Segment Start: INPUT DATA

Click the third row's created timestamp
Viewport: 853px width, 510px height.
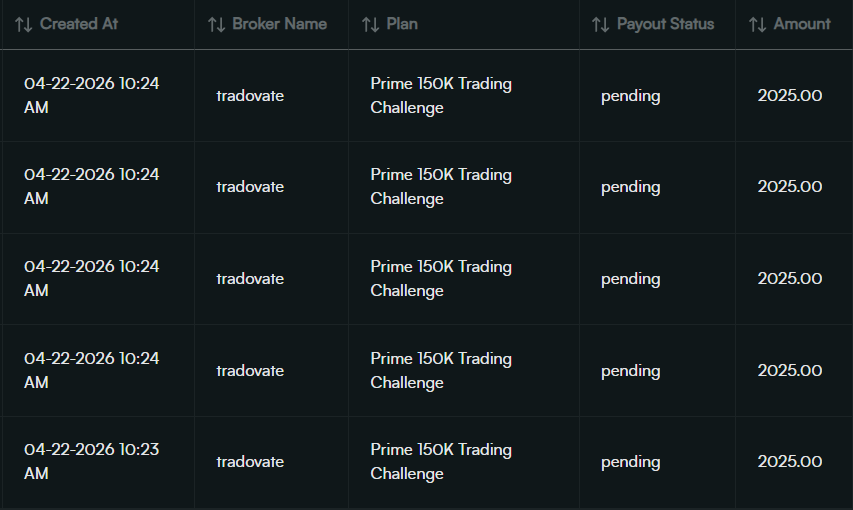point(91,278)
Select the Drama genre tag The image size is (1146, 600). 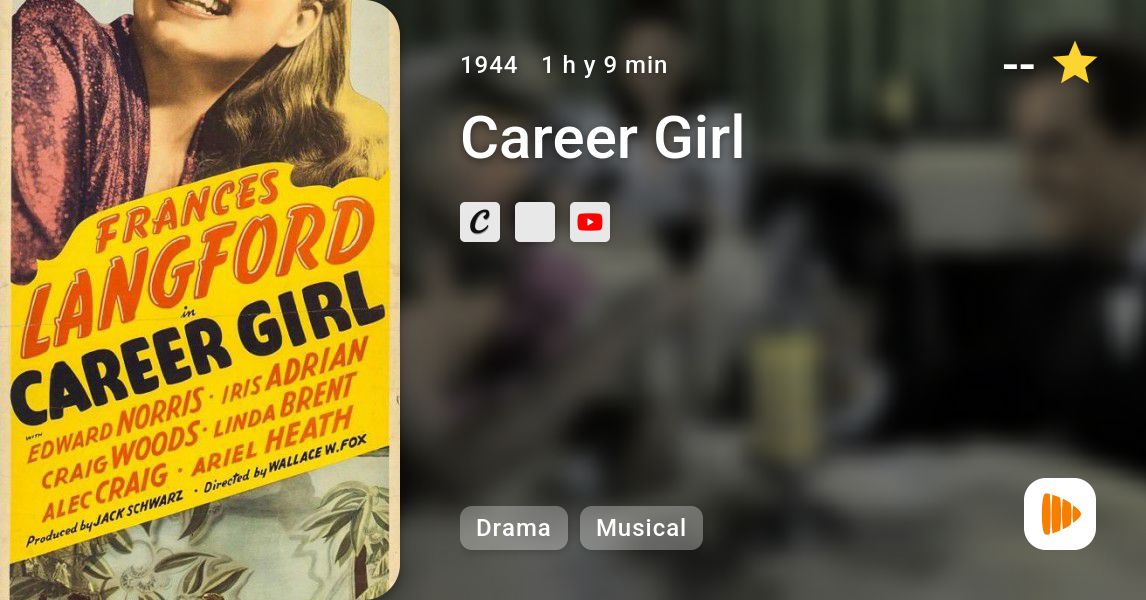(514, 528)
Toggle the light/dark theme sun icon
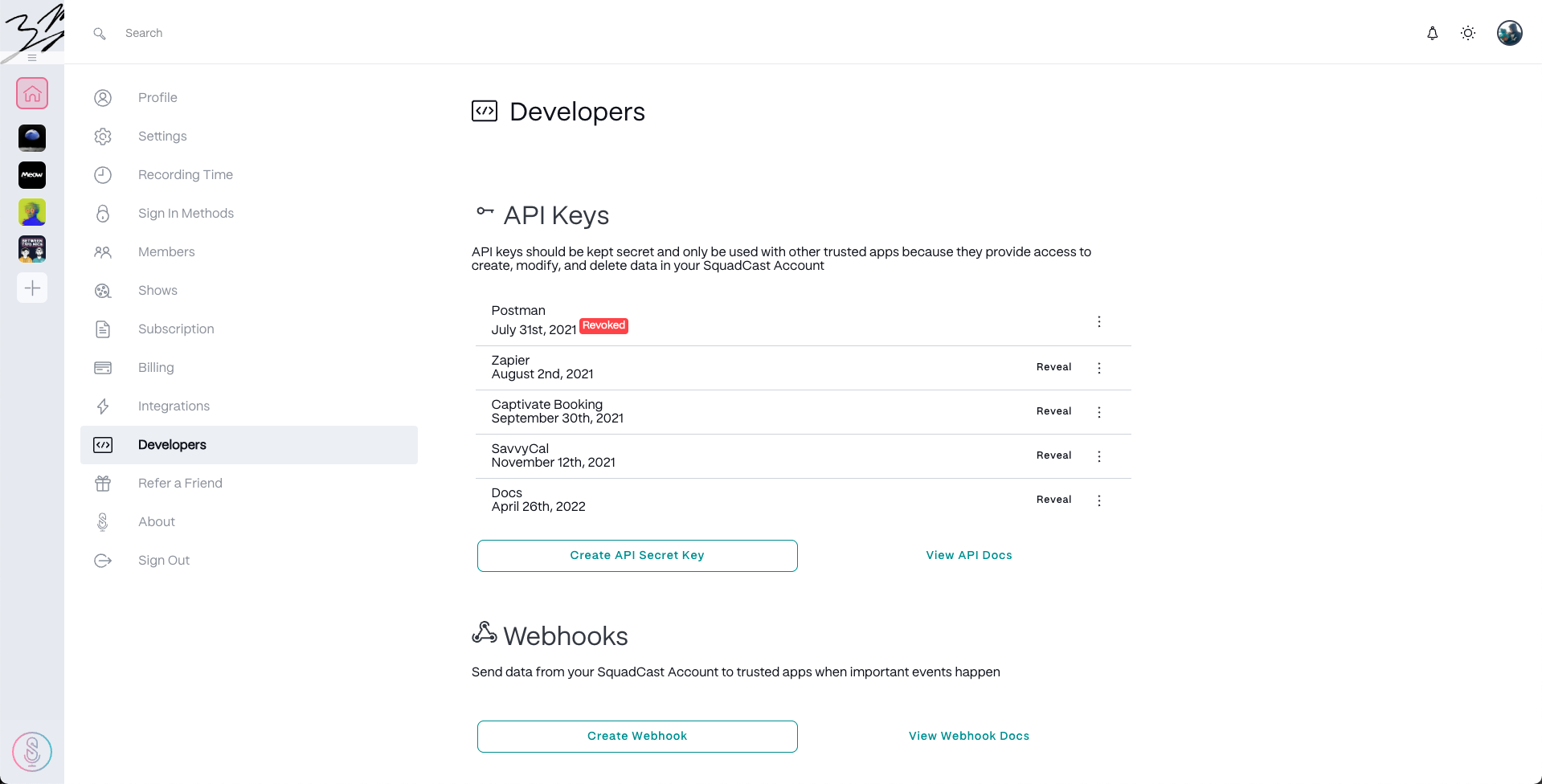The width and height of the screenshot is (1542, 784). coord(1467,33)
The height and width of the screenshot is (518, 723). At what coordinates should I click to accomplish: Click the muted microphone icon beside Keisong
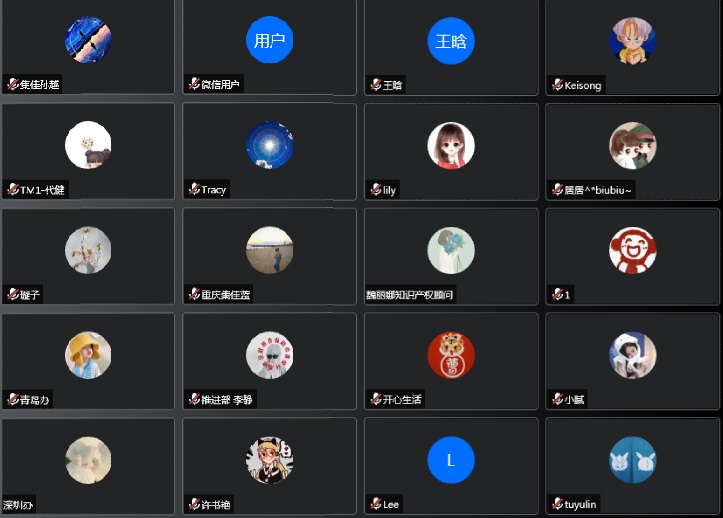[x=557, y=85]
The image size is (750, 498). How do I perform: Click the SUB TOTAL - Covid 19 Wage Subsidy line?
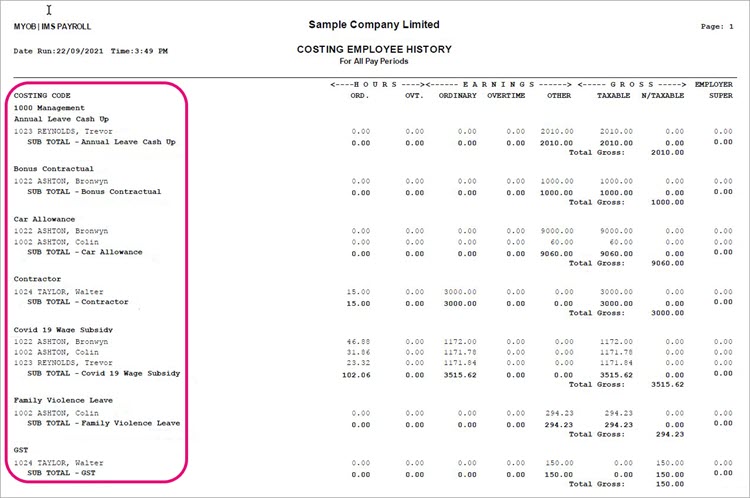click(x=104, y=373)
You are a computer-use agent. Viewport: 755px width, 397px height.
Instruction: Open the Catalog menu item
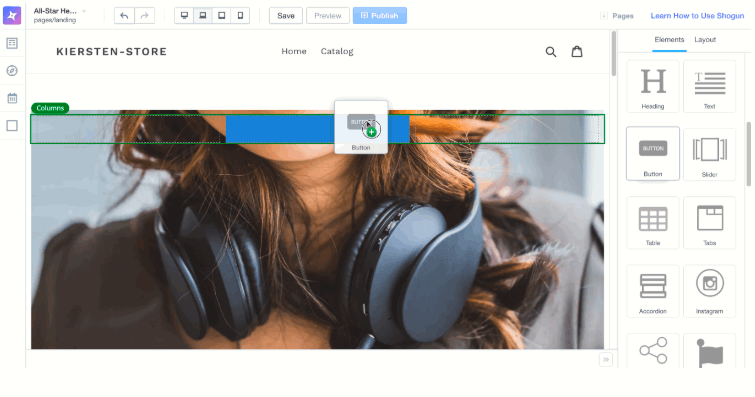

Segment End: INPUT DATA

▶ ABOUT THIS TASK
Quote, word for word and nothing more, every line from the line with "Toggle the light/dark theme sun icon" to the end of the entries, including both ends; skip any pictures.

▶ EXPECTED OUTPUT
Toggle the light/dark theme sun icon
The width and height of the screenshot is (1542, 784). coord(1467,33)
The height and width of the screenshot is (518, 723). At what coordinates should I click to accomplish: Click the muted microphone icon beside Keisong
[x=557, y=85]
The image size is (750, 498). How do I perform: Click the SUB TOTAL - Covid 19 Wage Subsidy line?
click(x=104, y=373)
You are a computer-use agent. Viewport: 755px width, 397px height.
Instruction: Open the Catalog menu item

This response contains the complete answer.